(Items from a dataset)
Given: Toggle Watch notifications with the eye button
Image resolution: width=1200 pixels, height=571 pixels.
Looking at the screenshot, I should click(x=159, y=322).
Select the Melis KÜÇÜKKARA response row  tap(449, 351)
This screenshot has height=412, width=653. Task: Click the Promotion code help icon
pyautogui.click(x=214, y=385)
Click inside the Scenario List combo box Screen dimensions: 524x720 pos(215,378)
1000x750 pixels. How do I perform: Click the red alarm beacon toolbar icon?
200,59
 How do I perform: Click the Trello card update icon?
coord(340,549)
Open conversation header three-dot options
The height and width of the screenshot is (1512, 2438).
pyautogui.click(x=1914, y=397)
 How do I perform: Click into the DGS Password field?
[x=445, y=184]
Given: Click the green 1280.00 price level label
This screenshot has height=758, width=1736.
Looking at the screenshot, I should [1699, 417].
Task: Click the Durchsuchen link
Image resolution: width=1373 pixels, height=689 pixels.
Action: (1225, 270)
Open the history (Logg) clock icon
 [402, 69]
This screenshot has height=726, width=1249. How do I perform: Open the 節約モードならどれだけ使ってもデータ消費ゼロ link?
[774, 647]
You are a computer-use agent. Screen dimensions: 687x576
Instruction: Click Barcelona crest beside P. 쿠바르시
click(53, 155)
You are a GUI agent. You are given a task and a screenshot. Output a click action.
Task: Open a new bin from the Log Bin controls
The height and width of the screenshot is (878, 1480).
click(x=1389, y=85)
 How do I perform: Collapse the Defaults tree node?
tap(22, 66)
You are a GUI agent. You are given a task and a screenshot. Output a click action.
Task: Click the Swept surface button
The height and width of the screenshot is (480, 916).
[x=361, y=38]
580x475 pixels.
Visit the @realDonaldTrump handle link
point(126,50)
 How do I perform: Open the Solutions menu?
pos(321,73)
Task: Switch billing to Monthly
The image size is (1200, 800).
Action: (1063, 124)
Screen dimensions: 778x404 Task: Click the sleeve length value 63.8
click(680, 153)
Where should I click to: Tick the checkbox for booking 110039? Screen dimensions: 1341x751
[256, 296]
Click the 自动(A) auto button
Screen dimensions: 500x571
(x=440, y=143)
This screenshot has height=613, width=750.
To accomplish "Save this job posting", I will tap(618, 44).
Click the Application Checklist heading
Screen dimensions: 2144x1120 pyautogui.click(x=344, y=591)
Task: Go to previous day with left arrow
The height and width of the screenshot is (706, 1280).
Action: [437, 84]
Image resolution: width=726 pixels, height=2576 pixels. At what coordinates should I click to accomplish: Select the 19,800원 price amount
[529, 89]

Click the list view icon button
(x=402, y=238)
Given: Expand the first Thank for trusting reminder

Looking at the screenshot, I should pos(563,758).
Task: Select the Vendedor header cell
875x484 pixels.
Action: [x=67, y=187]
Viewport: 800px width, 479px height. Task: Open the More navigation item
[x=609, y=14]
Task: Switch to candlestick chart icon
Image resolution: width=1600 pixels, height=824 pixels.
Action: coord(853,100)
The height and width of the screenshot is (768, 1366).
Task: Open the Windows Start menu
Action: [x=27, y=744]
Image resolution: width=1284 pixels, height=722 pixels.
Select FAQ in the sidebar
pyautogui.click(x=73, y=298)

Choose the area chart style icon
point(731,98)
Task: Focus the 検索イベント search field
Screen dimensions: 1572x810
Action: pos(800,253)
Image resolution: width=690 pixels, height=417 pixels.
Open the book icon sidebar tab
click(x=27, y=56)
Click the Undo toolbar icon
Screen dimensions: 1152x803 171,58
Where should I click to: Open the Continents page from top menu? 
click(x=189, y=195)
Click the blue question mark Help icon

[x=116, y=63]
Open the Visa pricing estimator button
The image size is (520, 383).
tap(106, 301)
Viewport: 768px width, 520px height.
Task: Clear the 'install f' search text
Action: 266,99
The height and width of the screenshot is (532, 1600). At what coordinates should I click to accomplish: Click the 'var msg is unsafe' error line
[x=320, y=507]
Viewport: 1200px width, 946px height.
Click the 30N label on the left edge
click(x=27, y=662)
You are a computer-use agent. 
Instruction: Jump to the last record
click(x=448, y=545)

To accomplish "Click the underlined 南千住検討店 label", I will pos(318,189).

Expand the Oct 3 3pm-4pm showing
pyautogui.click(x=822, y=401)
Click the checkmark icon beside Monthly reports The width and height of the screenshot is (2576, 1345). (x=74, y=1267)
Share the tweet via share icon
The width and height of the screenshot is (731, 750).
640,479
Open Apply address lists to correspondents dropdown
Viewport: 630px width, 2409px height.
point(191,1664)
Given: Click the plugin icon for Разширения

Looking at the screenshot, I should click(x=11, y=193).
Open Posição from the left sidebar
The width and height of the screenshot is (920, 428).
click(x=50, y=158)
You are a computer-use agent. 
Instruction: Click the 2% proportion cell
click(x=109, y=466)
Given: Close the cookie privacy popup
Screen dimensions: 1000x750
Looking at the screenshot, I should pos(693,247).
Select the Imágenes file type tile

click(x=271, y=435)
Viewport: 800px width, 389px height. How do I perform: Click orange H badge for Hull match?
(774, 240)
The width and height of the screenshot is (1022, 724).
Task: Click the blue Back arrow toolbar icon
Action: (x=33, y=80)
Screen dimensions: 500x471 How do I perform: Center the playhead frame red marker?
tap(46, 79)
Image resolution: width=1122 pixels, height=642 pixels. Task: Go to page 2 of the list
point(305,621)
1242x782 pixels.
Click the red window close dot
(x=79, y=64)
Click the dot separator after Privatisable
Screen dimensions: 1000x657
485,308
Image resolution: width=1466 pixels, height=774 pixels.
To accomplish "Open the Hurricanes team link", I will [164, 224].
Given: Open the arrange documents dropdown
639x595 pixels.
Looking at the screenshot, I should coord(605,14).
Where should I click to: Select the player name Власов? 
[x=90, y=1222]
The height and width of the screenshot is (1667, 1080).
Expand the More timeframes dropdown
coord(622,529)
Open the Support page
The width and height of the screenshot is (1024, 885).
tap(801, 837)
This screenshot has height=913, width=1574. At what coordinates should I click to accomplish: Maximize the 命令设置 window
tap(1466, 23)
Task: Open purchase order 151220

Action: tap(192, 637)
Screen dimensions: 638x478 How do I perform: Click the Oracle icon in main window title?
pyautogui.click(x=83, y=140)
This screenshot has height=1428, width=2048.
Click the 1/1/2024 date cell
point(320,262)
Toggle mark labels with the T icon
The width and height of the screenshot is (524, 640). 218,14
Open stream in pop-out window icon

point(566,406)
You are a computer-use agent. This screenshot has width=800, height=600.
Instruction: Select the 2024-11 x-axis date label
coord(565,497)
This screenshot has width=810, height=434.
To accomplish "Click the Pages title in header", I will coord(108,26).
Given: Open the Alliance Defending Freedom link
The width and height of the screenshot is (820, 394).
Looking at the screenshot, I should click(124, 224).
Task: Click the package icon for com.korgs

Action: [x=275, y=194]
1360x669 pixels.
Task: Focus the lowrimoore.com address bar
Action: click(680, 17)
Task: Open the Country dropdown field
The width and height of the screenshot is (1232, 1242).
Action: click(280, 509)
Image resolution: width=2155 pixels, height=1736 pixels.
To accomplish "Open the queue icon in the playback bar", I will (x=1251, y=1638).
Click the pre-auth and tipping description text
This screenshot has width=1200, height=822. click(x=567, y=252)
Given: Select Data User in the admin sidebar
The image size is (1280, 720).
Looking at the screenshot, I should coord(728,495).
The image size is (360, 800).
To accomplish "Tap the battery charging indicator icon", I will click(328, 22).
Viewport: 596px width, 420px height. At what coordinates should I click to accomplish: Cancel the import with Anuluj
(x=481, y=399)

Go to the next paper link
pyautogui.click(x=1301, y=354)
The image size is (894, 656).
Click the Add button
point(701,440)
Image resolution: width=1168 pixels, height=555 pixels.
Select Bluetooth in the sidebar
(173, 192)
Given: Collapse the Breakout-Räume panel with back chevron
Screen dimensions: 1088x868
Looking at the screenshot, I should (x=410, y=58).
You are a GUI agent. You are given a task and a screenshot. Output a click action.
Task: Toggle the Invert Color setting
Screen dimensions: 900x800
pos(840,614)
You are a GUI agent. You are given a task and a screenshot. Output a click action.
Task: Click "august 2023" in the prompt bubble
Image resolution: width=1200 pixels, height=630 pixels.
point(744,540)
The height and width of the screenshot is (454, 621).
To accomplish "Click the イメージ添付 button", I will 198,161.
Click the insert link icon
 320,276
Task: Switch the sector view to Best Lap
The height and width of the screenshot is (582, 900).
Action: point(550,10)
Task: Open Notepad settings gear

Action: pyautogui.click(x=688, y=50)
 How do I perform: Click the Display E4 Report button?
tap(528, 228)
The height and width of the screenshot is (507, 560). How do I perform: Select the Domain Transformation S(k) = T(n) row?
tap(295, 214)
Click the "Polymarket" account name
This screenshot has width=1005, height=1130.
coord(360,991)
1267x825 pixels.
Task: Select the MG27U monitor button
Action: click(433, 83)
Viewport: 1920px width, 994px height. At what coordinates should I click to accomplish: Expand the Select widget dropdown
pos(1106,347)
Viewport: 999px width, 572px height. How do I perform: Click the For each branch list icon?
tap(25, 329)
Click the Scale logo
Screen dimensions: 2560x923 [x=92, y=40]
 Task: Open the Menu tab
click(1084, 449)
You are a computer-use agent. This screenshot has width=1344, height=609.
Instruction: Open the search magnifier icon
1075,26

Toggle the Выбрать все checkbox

Exercise: In the lines above, locate the string "Monthly". Copy every line where it occurs.

Exercise answer:
Task: Switch billing to Monthly
Click the checkmark icon beside Monthly reports The width and height of the screenshot is (2576, 1345). (x=74, y=1267)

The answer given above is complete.